*Trecho do texto*.
O que explica privatizar um porto superavitário, fundamental para o desenvolvimento, e que gera emprego e renda?

  

                                                                                 *José Álvaro de Lima Cardoso

 

No começo de fevereiro último o governo estadual anunciou a extinção da Santa Catarina Parcerias, a SC-Par, empresa estadual que administra os portos de Imbituba e São Francisco do Sul. Ainda que as informações sejam pouco transparentes, segundo o que foi anunciado, a extinção da SC-Par, virá acompanhada da privatização dos dois portos catarinenses que são hoje administrados pelo governo do Estado: São Francisco do Sul e Imbituba.  Ambos os portos são do governo federal, mas administrados por concessão ao governo catarinense.

As medidas do governo catarinense não são fatos isolados. Os portos brasileiros, e toda a complexa estrutura que os coloca em funcionamento, sofrem neste momento, uma intensificação dos ataques. O Projeto de Lei 4.199/2020, novo marco legal da cabotagem, também conhecido como BR do Mar, está para ser votado no Senado Federal. O Projeto tinha sido aprovado em 2020 na Câmara Federal, com muitos protestos de trabalhadores portuários, caminhoneiros e usuários dos portos. A postura do governo federal para a aprovação deste projeto é a mesma que tem em relação às privatizações de outros ativos: aprovar tudo rapidamente, sem debate.

O objetivo do PL “BR do Mar”, argumenta o governo, é aumentar a oferta de serviços de transporte entre os portos brasileiros e a concorrência do setor. Segundo o engenheiro naval e consultor em logística portuária e transporte marítimo Nelson Carlini, o projeto faz abertura da navegação para o capital estrangeiro que significa na prática o abandono da navegação brasileira, e não conduzirá a efeito na indústria e no emprego. Para o engenheiro o chamado BR do Mar, parte de 2 premissas falsas: considera que o principal entrave ao setor é a pequena disponibilidade de navios e pressupõe que o modal está estagnado. Mas, segundo o citado especialista, a cabotagem representa 11% da matriz de transportes brasileira, e tem crescido em média 10% ao ano[1].

O governo Bolsonaro, que tem ministro da Economia de orientação ultra neoliberal, deveria olhar como o sistema funciona no mundo. O modelo de exploração portuária que prevalece no planeta é o Landlord Port (exploração compartilhada público-privado). Esse modelo possui uma Autoridade Portuária (pública, naturalmente), geralmente municipal ou estadual, que tem o papel de fiscalizar e regular a atividade. Este modelo é o que vigora nos portos da Europa (Rotterdam, Bélgica, Hamburgo, etc.), nos EUA (Los Angeles, New York-New Jersey) e Ásia (China, Coréia e Japão). Os portos citados são todos referências mundiais em eficiência, agilidade, sustentabilidade. O Landlord Port é o modelo sob o qual funciona, também, o Porto de São Francisco do Sul.

*Listagem fornecida*.
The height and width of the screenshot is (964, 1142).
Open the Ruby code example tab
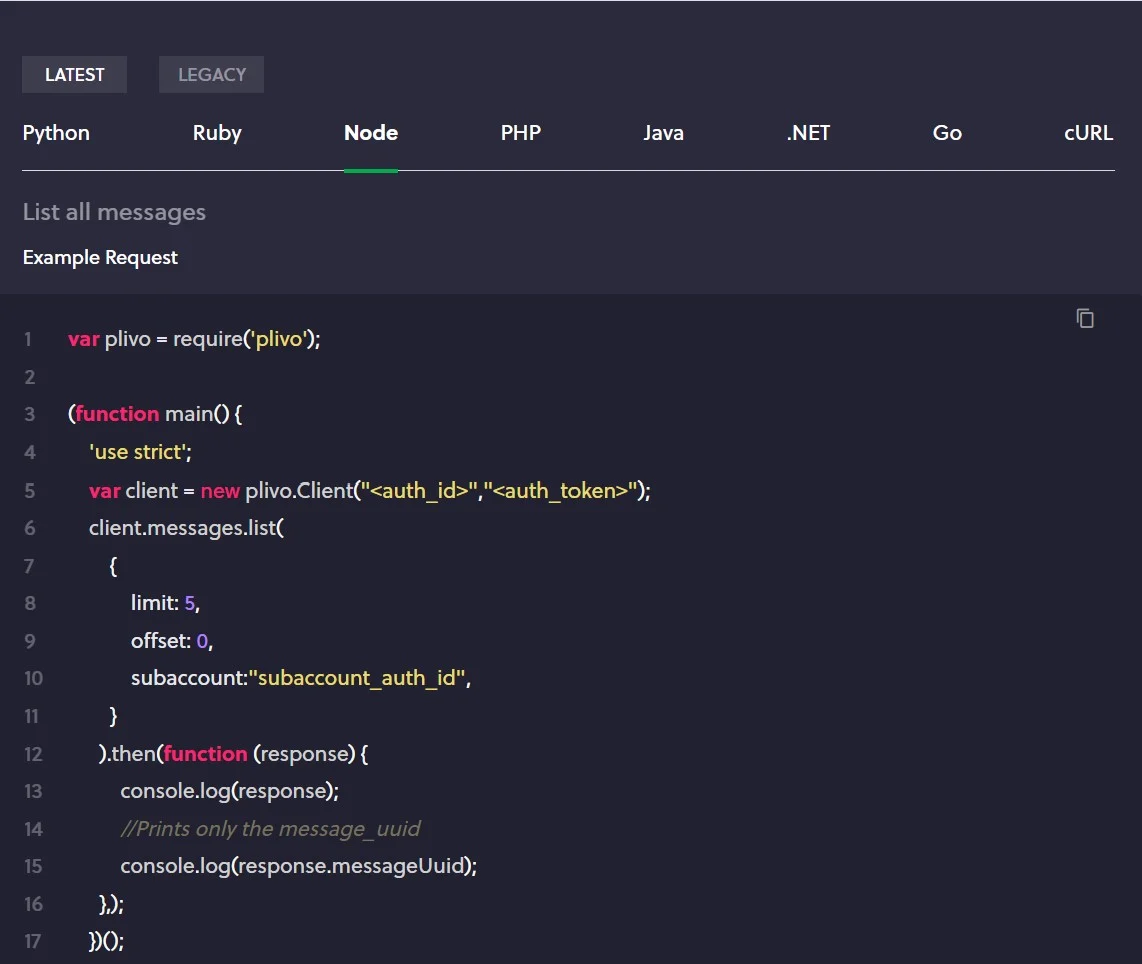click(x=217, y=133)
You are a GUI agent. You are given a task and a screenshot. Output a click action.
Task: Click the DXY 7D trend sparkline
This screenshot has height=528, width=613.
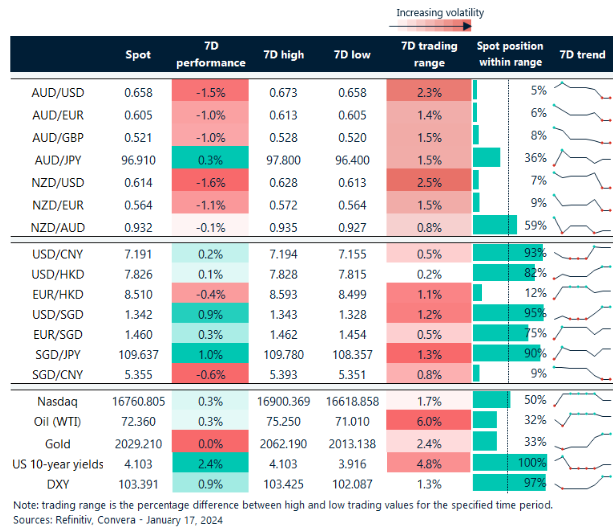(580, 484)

*Tarefas*.
1. Traduza para o inglês a seguinte frase do texto sobre os portos catarinenses: "O modelo de exploração portuária que prevalece no planeta é o Landlord Port (exploração compartilhada público-privado)."
2. De acordo com o texto sobre os portos catarinenses, quais portos a SC-Par administra?
3. Extraia do texto sobre os portos catarinenses, sem nenhuma alteração, o trecho que se inicia nas palavras que contêm "O que explica" e se encerra em "ao governo catarinense.".
A listagem não é necessária para realizar as tarefas.

*Lista de respostas*.
1. The port operation model that prevails on the planet is the Landlord Port (shared public-private operation).

2. Os portos de Imbituba e São Francisco do Sul.

3.
O que explica privatizar um porto superavitário, fundamental para o desenvolvimento, e que gera emprego e renda?

  

                                                                                 *José Álvaro de Lima Cardoso

 

No começo de fevereiro último o governo estadual anunciou a extinção da Santa Catarina Parcerias, a SC-Par, empresa estadual que administra os portos de Imbituba e São Francisco do Sul. Ainda que as informações sejam pouco transparentes, segundo o que foi anunciado, a extinção da SC-Par, virá acompanhada da privatização dos dois portos catarinenses que são hoje administrados pelo governo do Estado: São Francisco do Sul e Imbituba.  Ambos os portos são do governo federal, mas administrados por concessão ao governo catarinense.